Flaring

What will flaring be like?

 

In the case of an exploration well, when there may be too much gas to use it all on site but not enough to warrant making a connection to the gas grid, operators have no option other than to discard it. They are not allowed to just release it to atmosphere - something known as 'cold venting' and are required to burn it instead. This is called flaring.

Flaring takes place at temperatures of between 800 and 1,200 degrees Celsius. It destroys the gas, producing emissions of Carbon Dioxide and water vapour.
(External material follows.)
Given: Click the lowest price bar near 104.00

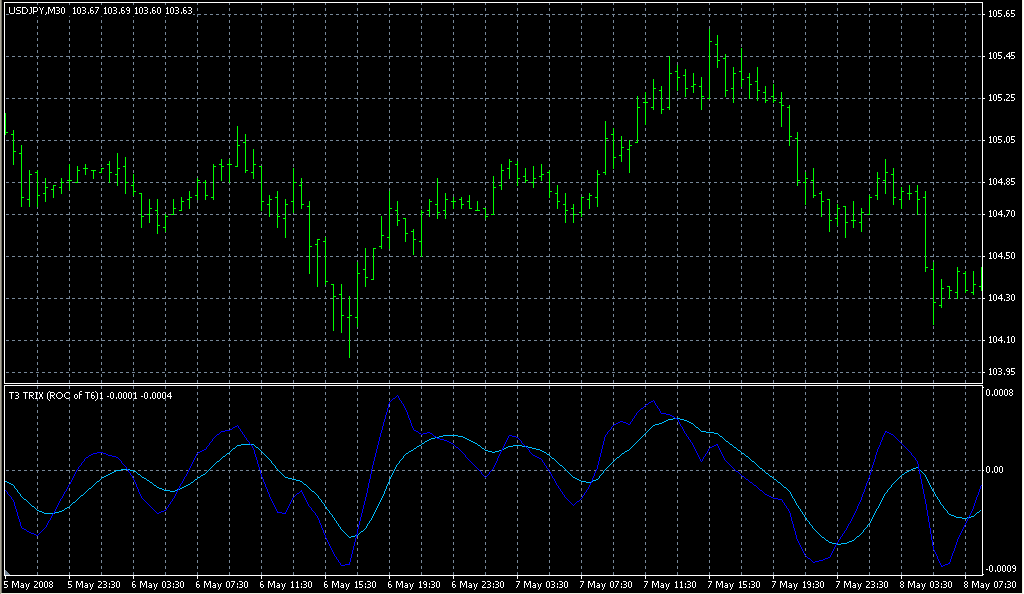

During what's known as the 'Initial Well Test' where the flow of gas is measured, flaring could take place 24/7 for up to 90 days. 

Once a well is put into production, there is no longer any routine need to flare gas - remember, the object is to extract the gas and sell it to us for a profit, so it is not in anybody's interest to simply burn it all on site in a flare.

And, unlike in the US where gas flares are tall vertical pipes with jets of naked flame shooting into the sky, flaring in the UK must use something known as a shielded 'Ground Flare' where the gas is burned inside a shroud that cuts down on noise, hides the flame from view, makes it easier to maintain a consistent temperature in order to ensure a very high destruction efficacy, and is safer for wildlife too.

Flaring gas is not permanent, and will not light up the night sky.